── RECORDS SUPPLIED ──

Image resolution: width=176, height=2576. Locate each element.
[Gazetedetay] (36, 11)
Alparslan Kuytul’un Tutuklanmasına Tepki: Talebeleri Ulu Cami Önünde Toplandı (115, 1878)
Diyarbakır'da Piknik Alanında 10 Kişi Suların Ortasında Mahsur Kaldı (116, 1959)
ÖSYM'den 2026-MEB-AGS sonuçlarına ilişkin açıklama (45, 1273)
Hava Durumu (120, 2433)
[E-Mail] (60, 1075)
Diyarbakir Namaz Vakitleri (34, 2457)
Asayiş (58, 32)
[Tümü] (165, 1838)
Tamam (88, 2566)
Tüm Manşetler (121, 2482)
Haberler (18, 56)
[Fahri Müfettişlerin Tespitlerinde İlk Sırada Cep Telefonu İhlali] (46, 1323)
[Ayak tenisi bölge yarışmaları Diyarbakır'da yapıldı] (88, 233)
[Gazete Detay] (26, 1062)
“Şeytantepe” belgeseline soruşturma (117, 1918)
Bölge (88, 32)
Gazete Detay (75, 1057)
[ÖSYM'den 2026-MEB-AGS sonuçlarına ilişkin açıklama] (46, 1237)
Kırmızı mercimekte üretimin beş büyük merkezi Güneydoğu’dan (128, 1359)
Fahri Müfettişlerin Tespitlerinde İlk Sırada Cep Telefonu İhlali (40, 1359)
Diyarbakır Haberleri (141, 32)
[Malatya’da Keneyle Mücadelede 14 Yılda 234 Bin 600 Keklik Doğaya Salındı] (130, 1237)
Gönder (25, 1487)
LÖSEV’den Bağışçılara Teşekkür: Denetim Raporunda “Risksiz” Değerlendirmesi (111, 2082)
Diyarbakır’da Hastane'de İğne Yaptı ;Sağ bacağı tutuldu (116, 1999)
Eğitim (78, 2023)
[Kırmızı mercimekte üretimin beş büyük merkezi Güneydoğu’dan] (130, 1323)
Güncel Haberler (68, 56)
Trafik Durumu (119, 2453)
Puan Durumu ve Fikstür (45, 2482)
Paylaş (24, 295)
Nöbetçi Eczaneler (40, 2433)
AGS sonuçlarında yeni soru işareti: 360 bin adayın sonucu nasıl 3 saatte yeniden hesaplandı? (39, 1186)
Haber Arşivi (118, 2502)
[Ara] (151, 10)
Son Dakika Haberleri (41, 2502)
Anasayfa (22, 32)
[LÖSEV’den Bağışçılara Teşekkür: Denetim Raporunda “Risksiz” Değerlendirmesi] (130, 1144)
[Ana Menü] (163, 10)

───

EXERCISE DESCRIPTION: Repeat word for word each line from the one with "Paylaş (24, 295)" to the end of the records above, inclusive.

THE ANSWER:
Paylaş (24, 295)
Nöbetçi Eczaneler (40, 2433)
AGS sonuçlarında yeni soru işareti: 360 bin adayın sonucu nasıl 3 saatte yeniden hesaplandı? (39, 1186)
Haber Arşivi (118, 2502)
[Ara] (151, 10)
Son Dakika Haberleri (41, 2502)
Anasayfa (22, 32)
[LÖSEV’den Bağışçılara Teşekkür: Denetim Raporunda “Risksiz” Değerlendirmesi] (130, 1144)
[Ana Menü] (163, 10)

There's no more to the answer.